Here’s another interesting set of numbers. All the big natural players have all now reported their results. The top 10 players increased their production in 2008 over 2007 to the tune of 685 mmcf/day. Unfortunately that was mostly offset by the top 10 gas decliners, led by ExxonMobil, BP, ConocoPhillips, Chevron, RoyalDutch/Shell, Marathon, Newfield, Hess, and they dropped 601 mmcf/day. So we netted out a plus 84 mmcf/day. Then you have about another 800 coming from about 40 individual reporting companies, but none of them are big enough—even if they tripled their production—to really make a difference. So that means that to match the growth that the EIA believes happened, then the residue—these hundreds and hundreds of mom-and-pop operators—would have to have grown their cumulative production twice as fast as the top 10, which obviously didn’t happen.

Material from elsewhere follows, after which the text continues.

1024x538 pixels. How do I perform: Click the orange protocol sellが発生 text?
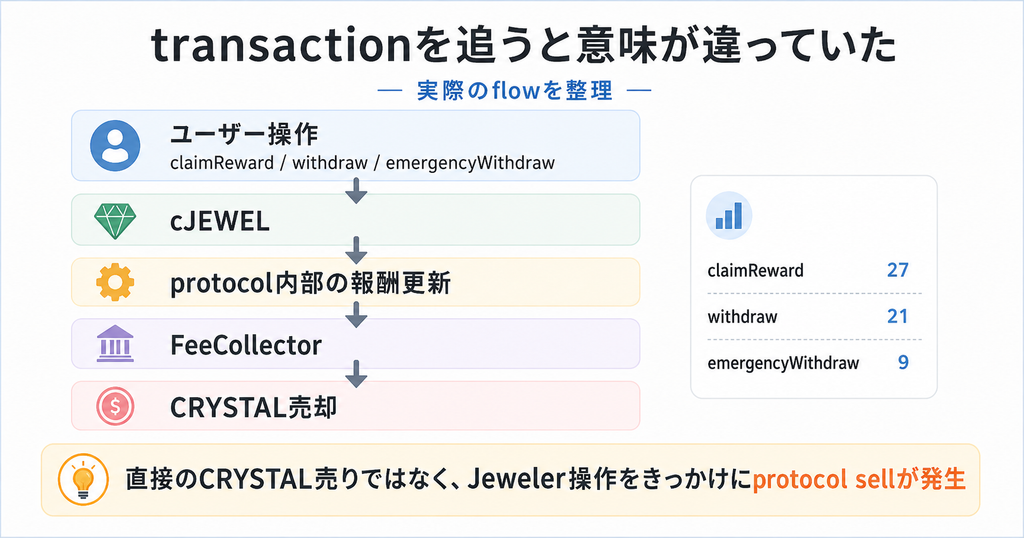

The EIA started reading the hype. And even though they probably have been puzzled that the number of gas wells completed went from 8,000 to 10,000 a year up to last year’s 33,000, and all we did was tread water for nine years. So right at the end of the year last year they started showing month-to-month growth year-over-year of 5%. Then in January they knocked their model up to 9%, so every month it was up 9%, year-over-year. They just knew, because they read the hype. We won’t have any real numbers until the states report what they collect, in the 3rd quarter of 2009. But I think we have the numbers in [from the companies] to say that we barely grew supply. Too bad we destroyed the industry.
Barnett Shale also has a production profile where peak initial production happens virtually when you come on stream, because of the way you frac the wells. By the end of the first year you’re down 70%.
Question: So you thing that the shale gas story is the most hyped story…
Simmons: It’s the most hyped play since Kashagan, which was later derisively called “Cash is gone."